Claude Lelouch in 2006.

Claude Lelouch in 2006.

Claude Lelouch all but grew up with a camera in his hands, declaring, “Cinema is omnipresent in my life. It drives my motivation, my thoughts, and my past. It is like oxygen in the blood to me.” Lelouch was deeply affected by his experiences as a child during the Second World War, and draws heavily on those experiences in several of his films. 

Lelouch’s father was Jewish, and while his mother converted when she married, she still attended church, leaving Lelouch somewhat confused as to which religion was his. But when the Nazis invaded France, his parents knew they were targets and had to leave Paris to protect themselves and their son. Lelouch learned to hide in cupboards whenever someone knocked at the door, and had a list of emergency phone numbers in case he needed them for any reason. He became a choir boy, thanks to his mother still practicing her faith, helping to both disguise and confuse him about his religion. He spent a lot of time hidden away at the cinema, where he grew to love films. Despite these precautions, Lelouch and his mother were captured and sent to a concentration camp just months before the end of the Second World War. Lelouch credits his knowledge of Catholicism with sparing his life at the hands of the Germans, recalling that “During the war a German officer asked me to drop my trousers. I told him I was circumcised because I peed sideways. I recited a Catholic prayer, which saved my life.” 
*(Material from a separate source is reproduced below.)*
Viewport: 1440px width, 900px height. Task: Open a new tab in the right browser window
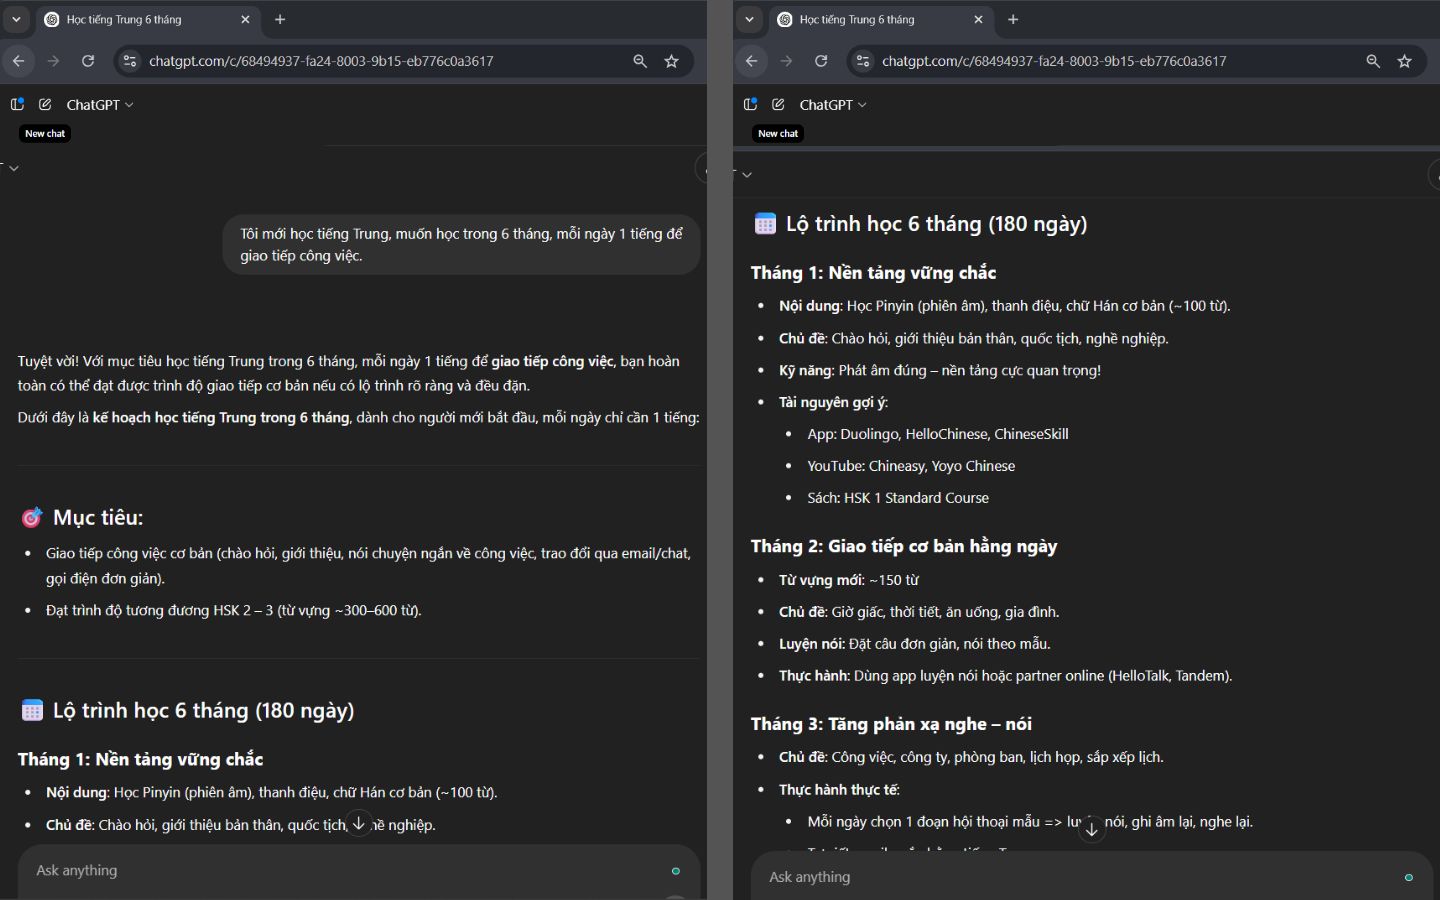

Fortunately, both he and his mother survived the camp, and the family was reunited after the war. His father gave him a camera when it was evident that Lelouch was not going to be an outstanding student, with the understanding that he make a living out of it someday. Camera in hand, Lelouch set to work right away. He began making documentaries, culminating in Le Mal du Siecle (1954), which parodied the war using games found at fairs, which won the amateur division of the Cannes Film Festival when Lelouch was a teenager. 

Poster for Lelouch's 1995 film Les Misérables.

Poster for Lelouch's 1995 film Les Misérables.

He moved on to full-length films, such as the award-winning movie Un homme et une femme, as well as many others, which used the Second World War as their primary subject. In the musical Les Uns et Les Autres, Lelouch follows the lives of four families in wartime. One couple sees the husband killed in the fighting, while another couple is sent to a concentration camp. Elsewhere, a pianist is complimented by none other than Hitler himself—dubious praise that will trouble him for the rest of his career. The plot then advances twenty or so years, where the children of the families try to piece together their personal histories. It was one of Lelouch’s more popular and successful films, but it is in his retelling of Victor Hugo’s Les Misérables that Lelouch uses his own childhood war experience to create a new story from an old classic. 

The plot follows Henri Fortin as he emulates Hugo’s Jean Valjean in being strong, resourceful, and generous in helping the daughter of a Jewish couple (Salome) and the son of a tavern owner (Marius) as they all try to survive the Nazi occupation of France. Salome’s time hidden in a convent, being taught Christian prayers to protect her from the Nazis, echoes Lelouch’s time as a choir boy and his life-saving knowledge of Catholicism. Salome’s mother was sent to and survived the concentration camp in the film, as did Lelouch’s mother. In the end, Salome’s family is reunited, just as it was for Lelouch’s family. More than the elements of Lelouch’s childhood, however, is the overriding theme that the inhumanity man can inflict upon man in the days of Victor Hugo’s novel is just as real and ugly in the Second World War era. In the film, Henri Fortin sees his life unfolding much as Jean Valjean’s story did, and the audience realizes that the cruelties of life repeat.

Claude Lelouch survived the Nazi concentration camp at a very young age, and the memories of that experience have stayed with him throughout his life. Rather than forget them, Lelouch chose to use filmmaking as a way to explore his experiences and bring them to the screen for all to see.